During the closing credits, images, videos, and footage show the real life Caroline Found and her family, Kelley Fliehler, Kathy Bresnahan, and the Iowa West High volleyball team. On-screen subtitles show how Caroline Found's death inspired the real Iowa West High volleyball team to repeat their win for the 2011 Iowa State Championship. The Founds climbed Mount Monadnock. Over 4,000 students from across Iowa attended Line's funeral. Kathy "Brez" Bresnahan was voted National Coach of the Year for 2011; she retired from coaching in 2014 but remains in contact with the 2011 team. Scott Sanders would replace Bresnahan as the West High coach, while Kelley Fliehler went on to study microbiology at Iowa State University. Ernie was given a white rose at senior night to honor Caroline Found. A bench in downtown Iowa City was painted in honor of Line and her mother Ellyn.

== Cast ==
- Erin Moriarty as Kelley Fliehler, Caroline's best friend who becomes the new volleyball team captain after Caroline dies
  - Ava Grace Cooper as Little Kelley
- Danika Yarosh as Caroline "Line" Found, star player of the Iowa City West High School volleyball team who dies in a moped accident
  - Bailey Skodje as Little Line
- Helen Hunt as Kathy Bresnahan, volleyball coach
- Jason Gray-Stanford as Scott Sanders, assistant volleyball coach
- Jillian Fargey as Ellyn Found, Caroline's sick mother
- William Hurt as Dr. Ernie Found, Caroline's father and Ellyn's husband
- Garry Chalk as Principal Shaw
- Tiera Skovbye as Brie Tipton, West High Volleyball Player #8
- Nesta Cooper as Lizzy Ackerman, West High Volleyball Player #18
- Lillian Douchet-Roche as Taylor Mitchell, West High Volleyball Player #14
- Natalie Sharp as Mackenzie "Mack" Davidson, West High Volleyball Player #11
- Rebecca Merastry as Volleyball Player #1 for West High
- Emma Barlow as Volleyball Player #17 for West High
- Burkely Duffield as Alex, Kelley's boyfriend
- Rebecca Staab as Bethany Fliehler, Kelley's mother
The movie also had real-life former volleyball players as extras. Vanessa Wiebe and Cassandra Bagnell, who previously played for Thompson Rivers University and Dalhousie University respectively portray Twin Towers 1 & 2, City High School volleyball teammates who rival West High.

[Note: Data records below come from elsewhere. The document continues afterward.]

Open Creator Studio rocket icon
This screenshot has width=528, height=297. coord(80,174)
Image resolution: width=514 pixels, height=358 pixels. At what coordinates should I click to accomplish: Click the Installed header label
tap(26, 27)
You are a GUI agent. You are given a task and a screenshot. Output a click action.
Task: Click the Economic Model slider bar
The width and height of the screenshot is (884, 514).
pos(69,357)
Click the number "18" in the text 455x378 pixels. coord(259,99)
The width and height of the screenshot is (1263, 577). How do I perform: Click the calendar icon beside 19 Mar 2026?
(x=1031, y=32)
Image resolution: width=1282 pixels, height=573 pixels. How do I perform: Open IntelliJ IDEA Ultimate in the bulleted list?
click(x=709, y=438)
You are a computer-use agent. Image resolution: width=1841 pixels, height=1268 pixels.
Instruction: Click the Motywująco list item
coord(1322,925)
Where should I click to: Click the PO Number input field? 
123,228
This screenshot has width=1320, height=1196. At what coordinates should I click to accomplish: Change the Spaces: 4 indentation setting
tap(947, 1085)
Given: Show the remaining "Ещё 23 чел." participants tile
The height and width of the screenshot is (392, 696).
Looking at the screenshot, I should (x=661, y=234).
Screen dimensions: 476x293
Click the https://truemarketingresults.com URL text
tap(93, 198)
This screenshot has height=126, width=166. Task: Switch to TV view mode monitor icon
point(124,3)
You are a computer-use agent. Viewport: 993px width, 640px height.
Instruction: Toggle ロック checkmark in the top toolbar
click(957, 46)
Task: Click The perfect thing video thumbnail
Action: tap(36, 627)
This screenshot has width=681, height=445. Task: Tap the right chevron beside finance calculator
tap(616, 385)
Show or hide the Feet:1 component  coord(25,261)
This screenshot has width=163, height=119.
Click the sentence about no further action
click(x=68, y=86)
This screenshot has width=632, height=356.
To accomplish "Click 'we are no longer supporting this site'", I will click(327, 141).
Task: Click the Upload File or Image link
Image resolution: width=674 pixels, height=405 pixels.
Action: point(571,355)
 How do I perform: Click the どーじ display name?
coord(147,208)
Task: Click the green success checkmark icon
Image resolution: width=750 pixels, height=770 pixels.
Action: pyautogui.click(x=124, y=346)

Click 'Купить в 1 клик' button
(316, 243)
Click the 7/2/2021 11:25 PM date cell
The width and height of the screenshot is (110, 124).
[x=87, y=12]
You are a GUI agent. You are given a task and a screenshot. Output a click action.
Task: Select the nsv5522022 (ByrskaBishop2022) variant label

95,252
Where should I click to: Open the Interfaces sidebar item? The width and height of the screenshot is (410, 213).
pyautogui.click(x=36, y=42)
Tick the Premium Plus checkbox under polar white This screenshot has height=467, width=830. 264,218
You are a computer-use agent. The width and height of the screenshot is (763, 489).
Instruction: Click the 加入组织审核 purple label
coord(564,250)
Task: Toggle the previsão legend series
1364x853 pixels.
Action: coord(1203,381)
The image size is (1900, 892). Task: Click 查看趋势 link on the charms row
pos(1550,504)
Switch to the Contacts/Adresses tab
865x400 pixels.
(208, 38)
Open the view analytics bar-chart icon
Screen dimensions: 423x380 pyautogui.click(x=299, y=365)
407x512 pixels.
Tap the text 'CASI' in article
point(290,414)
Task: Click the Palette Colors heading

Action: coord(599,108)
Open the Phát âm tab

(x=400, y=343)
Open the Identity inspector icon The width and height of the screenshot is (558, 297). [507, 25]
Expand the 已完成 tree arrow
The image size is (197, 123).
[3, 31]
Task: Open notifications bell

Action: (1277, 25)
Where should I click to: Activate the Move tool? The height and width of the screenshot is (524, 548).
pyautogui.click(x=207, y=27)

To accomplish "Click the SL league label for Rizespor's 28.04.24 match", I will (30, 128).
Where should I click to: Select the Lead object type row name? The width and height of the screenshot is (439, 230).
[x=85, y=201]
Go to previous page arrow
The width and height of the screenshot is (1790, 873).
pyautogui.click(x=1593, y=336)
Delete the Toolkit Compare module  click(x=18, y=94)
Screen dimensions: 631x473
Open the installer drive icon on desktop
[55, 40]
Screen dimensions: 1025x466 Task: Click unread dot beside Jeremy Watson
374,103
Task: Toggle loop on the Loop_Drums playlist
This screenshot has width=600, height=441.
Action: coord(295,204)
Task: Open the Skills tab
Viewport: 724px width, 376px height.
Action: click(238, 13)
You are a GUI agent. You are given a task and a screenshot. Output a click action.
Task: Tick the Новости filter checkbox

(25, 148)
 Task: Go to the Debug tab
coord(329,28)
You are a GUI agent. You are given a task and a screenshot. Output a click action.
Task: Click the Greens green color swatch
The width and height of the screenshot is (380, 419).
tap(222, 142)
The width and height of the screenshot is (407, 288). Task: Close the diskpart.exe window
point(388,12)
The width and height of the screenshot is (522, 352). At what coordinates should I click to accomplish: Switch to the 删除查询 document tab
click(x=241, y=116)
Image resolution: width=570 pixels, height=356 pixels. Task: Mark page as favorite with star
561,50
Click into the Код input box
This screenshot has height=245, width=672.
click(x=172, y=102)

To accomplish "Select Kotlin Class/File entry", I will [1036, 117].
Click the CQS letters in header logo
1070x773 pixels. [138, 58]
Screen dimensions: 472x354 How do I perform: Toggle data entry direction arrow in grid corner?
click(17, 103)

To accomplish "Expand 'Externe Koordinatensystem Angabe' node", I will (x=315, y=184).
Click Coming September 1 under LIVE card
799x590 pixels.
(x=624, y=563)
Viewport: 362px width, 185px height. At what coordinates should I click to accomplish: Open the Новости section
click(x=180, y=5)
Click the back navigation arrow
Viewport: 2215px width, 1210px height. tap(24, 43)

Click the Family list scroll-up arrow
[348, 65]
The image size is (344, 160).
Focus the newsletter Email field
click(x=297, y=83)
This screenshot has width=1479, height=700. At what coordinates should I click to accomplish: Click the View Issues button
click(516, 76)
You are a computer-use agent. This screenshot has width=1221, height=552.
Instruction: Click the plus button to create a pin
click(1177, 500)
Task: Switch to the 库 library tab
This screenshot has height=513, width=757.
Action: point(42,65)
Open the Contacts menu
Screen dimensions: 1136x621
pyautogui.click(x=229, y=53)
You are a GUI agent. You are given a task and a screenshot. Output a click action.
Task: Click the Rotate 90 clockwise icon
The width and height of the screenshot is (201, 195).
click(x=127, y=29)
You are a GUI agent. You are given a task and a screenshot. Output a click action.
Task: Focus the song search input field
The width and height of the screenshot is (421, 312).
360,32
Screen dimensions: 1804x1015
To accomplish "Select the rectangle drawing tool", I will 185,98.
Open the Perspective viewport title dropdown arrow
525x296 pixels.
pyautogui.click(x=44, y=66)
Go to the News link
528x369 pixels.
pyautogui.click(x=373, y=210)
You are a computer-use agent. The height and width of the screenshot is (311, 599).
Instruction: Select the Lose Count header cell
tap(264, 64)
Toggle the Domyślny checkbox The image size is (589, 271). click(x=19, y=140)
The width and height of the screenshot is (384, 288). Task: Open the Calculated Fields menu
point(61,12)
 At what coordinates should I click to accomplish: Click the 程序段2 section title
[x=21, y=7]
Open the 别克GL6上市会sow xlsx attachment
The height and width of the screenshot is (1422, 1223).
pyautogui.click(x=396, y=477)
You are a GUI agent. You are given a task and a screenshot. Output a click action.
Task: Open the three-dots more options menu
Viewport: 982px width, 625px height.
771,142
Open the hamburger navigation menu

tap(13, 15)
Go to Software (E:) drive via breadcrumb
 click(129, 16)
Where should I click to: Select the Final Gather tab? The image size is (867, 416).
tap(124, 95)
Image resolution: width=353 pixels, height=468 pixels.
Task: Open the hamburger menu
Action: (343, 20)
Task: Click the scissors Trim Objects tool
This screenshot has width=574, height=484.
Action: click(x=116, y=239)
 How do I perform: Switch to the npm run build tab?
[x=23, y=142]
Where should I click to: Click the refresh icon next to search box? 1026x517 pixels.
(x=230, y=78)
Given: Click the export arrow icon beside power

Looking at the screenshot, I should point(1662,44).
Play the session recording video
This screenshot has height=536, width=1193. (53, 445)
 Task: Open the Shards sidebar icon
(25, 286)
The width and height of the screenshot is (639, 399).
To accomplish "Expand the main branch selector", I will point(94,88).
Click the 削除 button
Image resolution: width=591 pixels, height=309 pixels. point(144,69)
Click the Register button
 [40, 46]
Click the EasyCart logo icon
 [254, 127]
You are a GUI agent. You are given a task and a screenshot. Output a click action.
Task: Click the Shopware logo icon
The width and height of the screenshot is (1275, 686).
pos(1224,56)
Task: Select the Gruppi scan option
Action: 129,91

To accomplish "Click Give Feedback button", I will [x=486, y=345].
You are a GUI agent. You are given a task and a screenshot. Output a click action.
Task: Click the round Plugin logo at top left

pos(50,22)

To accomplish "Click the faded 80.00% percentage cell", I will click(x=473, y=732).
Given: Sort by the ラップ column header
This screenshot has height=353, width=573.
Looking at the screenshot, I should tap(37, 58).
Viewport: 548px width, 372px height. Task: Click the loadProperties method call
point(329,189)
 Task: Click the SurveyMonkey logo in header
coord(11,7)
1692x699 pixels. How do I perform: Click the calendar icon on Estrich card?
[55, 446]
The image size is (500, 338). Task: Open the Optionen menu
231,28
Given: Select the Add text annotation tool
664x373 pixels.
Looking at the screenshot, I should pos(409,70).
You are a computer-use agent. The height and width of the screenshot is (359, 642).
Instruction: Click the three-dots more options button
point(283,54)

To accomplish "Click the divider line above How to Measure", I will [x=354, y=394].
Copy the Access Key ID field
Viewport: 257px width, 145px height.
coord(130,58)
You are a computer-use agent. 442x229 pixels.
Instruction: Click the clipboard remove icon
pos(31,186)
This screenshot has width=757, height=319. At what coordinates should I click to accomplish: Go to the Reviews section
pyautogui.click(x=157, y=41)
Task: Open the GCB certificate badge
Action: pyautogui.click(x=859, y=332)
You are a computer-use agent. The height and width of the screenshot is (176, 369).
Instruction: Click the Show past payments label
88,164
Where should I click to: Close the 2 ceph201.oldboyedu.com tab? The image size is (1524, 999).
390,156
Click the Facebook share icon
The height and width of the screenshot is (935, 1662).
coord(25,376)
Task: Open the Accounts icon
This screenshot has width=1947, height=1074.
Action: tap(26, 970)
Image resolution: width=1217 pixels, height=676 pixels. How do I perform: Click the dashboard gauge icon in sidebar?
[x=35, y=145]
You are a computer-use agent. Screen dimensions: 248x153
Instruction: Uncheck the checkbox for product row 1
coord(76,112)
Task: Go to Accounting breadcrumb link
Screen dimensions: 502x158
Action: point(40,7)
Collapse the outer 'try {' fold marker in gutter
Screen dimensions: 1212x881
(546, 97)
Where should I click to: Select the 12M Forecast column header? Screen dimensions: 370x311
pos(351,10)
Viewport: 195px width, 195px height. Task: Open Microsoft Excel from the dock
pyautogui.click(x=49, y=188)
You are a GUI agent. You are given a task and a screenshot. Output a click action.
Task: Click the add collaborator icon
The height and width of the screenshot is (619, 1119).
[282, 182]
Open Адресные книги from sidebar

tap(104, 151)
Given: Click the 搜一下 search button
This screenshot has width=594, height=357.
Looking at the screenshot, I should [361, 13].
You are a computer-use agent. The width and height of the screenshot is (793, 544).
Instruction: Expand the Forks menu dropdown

Jessica Bailey, who was a volleyball player for Trinity Western University, portrays herself as one of the West High Volleyball players. Alexis Jonker, Katelyn Devaney, and Rowyn Neufeld, also from Trinity Western University portray other volleyball players from rival schools West High faces. Olivia Cesaretti of Douglas College, Brianna Solberg and Taeya Page of University of Calgary, Emma Barlow of University of Guelph, as well as Samantha Patko of University of British Columbia portray additional West High Volleyball players. The film's director, Sean McNamara, makes a cameo as a Caroline Found fan, while Helen Hunt's real-life daughter, Makena Lei Gordon Carnahan, portrays a high schooler named Ruby.

== Production ==
The film was originally titled Live Like Line. William Hurt and Helen Hunt joined the film in June 2016; Hunt and McNamara previously worked together on the similarly-themed film Soul Surfer. Filming took place in Vancouver, Canada.

== Release ==
The Miracle Season premiered at the Englert Theatre in Iowa City, where the film is set, on March 18, 2018. It was released by LD Entertainment on April 6, 2018.

=== Home media ===
The film was released on DVD and Digital by 20th Century Fox Home Entertainment on July 31, 2018.

===Box office===
In the United States and Canada, The Miracle Season was released alongside A Quiet Place, Chappaquiddick and Blockers, and as projected to gross around $3 million from 1,707 theaters in its opening weekend. It ended up debuting to $4.1 million, finishing 11th; 74% of its audience was female.

===Critical response===
On review aggregator Rotten Tomatoes, the film has an approval rating of based on reviews, and an average rating of . The website's critical consensus reads, "The Miracle Season has a worthy real-life story to tell, but one-dimensional characters and aggressively maudlin storytelling undercut any emotional uplift." On Metacritic, the film has a weighted average score of 44 out of 100, based on 13 critics, indicating "mixed or average reviews". Audiences polled by CinemaScore gave the film an average grade of "A" on an A+ to F scale.